Dialeto caipira: Um repositório da erudição do século XVI

10/2/2013 às 2h38
Dialeto caipira: Um repositório da erudição do século XVI


DIÁRIO DA MANHÃ

BRÁULIO ANTONIO CALVOSO SILVA

A cultura caipira é o resultado de uma mistura, basicamente entre os europeus de origem portuguesa e os índios brasileiros, sendo enriquecida também pelos africanos. A partir dos anos 1900 é que o nome caipira começou a ser mais utilizado, para designar aquele que trabalha no campo - do Tupi: caa = mato e pir = cortar; portanto caipira é originalmente aquele que corta o mato. Porém, segundo Leon Clerot, a palavra pir ou pi significa “pele”. Sendo assim, a palavra “caipira” teria a seguinte composição etimológica: caa: mato + pir = pele. Nesse caso, a tradução mais plausível seria “pele de mato”, sendo o seu significado: “aquele que tem a pele coberta pelo mato” ou “aquele que tem mato até na própria pele”. Clerot cita em sua monumental outras palavras que teriam o “pi” em sua composição, como significando “pele”. Piqui, por exemplo, seria a junção de pi = pele + qui = espinhosa, áspera. Daí também veio a palavra “caipora” - caa: mato + porá: morador.

A palavra pir não era pronunciada sozinha, mas sempre se aglutinava a uma vogal, para facilitar a pronúncia da palavra pir, que, por um fenômeno chamado de eufonia, transforma-se em pira ou pora. Tem até uma música cuja letra diz: “sou caipira, pira, pora, Nossa Senhora de Aparecida...”. Provavelmente a letra faz um jogo de palavras com os vocábulos que significam cortador ou morador do mato, para defender a dignidade da condição do morador da zona rural ou a dignidade caipira.
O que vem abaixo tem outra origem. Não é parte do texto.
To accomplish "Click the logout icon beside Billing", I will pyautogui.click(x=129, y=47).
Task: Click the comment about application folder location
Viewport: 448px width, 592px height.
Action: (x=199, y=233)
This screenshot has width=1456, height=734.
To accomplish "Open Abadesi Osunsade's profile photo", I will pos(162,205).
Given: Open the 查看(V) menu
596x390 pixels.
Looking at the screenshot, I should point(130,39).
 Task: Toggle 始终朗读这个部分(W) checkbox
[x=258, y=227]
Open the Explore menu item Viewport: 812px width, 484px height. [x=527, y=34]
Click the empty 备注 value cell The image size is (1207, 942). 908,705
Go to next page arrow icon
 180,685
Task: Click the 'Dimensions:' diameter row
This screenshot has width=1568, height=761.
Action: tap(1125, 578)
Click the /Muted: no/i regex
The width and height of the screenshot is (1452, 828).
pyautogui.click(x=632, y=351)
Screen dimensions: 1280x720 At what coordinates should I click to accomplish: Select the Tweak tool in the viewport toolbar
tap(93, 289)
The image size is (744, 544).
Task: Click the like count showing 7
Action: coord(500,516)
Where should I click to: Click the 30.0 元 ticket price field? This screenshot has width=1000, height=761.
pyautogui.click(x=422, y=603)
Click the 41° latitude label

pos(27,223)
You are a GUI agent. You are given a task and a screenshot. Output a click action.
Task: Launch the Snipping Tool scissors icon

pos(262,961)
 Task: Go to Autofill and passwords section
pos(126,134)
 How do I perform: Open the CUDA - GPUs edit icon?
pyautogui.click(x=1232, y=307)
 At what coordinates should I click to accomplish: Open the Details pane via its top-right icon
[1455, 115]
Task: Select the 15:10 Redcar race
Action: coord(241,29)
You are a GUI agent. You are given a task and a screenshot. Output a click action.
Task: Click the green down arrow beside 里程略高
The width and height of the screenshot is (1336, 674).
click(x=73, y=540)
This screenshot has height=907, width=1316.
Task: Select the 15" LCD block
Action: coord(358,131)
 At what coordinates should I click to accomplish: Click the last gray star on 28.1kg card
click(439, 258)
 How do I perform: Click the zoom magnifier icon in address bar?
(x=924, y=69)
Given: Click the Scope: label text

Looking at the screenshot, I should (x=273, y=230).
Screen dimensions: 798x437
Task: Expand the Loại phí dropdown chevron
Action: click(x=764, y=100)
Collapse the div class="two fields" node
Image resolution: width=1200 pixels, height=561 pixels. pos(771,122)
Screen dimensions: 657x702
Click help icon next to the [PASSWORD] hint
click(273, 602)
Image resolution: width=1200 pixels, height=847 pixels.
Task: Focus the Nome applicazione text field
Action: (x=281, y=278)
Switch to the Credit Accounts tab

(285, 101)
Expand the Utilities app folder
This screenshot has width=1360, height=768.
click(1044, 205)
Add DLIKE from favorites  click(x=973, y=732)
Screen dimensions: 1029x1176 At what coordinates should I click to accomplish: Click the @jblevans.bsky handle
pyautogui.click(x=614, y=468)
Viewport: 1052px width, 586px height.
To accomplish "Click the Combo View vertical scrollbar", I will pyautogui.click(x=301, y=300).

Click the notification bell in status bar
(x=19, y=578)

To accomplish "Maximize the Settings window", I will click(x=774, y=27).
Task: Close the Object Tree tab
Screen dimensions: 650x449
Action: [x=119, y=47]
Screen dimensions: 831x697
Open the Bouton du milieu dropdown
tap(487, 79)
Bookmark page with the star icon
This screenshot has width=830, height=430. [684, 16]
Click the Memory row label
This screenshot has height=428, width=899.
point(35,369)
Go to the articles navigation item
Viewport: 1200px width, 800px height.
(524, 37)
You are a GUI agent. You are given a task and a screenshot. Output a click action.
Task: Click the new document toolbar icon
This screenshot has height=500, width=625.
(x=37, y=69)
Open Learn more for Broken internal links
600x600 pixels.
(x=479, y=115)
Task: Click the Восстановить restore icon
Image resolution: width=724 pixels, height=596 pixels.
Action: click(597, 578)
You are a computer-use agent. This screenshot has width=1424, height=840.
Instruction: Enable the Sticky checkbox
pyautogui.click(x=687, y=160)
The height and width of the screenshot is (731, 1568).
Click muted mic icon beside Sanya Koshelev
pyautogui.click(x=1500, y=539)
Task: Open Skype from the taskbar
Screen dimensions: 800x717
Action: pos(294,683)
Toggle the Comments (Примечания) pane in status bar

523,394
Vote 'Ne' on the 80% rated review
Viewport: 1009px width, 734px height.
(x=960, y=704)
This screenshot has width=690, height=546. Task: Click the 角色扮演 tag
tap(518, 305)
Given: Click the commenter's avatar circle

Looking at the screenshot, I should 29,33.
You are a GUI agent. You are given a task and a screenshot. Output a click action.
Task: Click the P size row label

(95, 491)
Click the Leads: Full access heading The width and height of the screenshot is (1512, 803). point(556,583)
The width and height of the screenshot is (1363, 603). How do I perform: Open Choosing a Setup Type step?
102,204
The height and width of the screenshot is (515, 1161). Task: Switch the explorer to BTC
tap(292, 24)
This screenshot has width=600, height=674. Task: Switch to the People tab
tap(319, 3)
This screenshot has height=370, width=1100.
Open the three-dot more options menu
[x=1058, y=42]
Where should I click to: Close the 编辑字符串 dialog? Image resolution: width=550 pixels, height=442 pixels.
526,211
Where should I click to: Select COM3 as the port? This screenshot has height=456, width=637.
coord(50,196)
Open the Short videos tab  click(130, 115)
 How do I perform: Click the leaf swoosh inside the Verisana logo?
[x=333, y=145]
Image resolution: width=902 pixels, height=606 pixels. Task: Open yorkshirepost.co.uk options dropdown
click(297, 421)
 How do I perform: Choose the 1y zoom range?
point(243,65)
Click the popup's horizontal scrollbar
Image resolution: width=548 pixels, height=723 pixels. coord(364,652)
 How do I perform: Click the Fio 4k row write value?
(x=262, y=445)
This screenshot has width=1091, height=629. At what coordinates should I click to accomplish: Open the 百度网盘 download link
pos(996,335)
Cultura caipira é a soma de conhecimentos milenares de índios em contato com os portugueses e também com os negros. Do ponto de vista linguístico, a forma caipira de se falar o português é chamada de dialeto caipira. Esse dialeto ainda é preservado em locais como a zona rural de Formosa, e esse tema já foi objeto de pesquisas linguísticas da UnB e de outras universidades.

Quando os portugueses chegaram aqui, trouxeram livros, como os de Camões, e com essa linguagem os mais graduados conversavam, e, tendo ela como ferramenta, o “Rey” escrevia, ou mandava o seu escrivão fazê-lo.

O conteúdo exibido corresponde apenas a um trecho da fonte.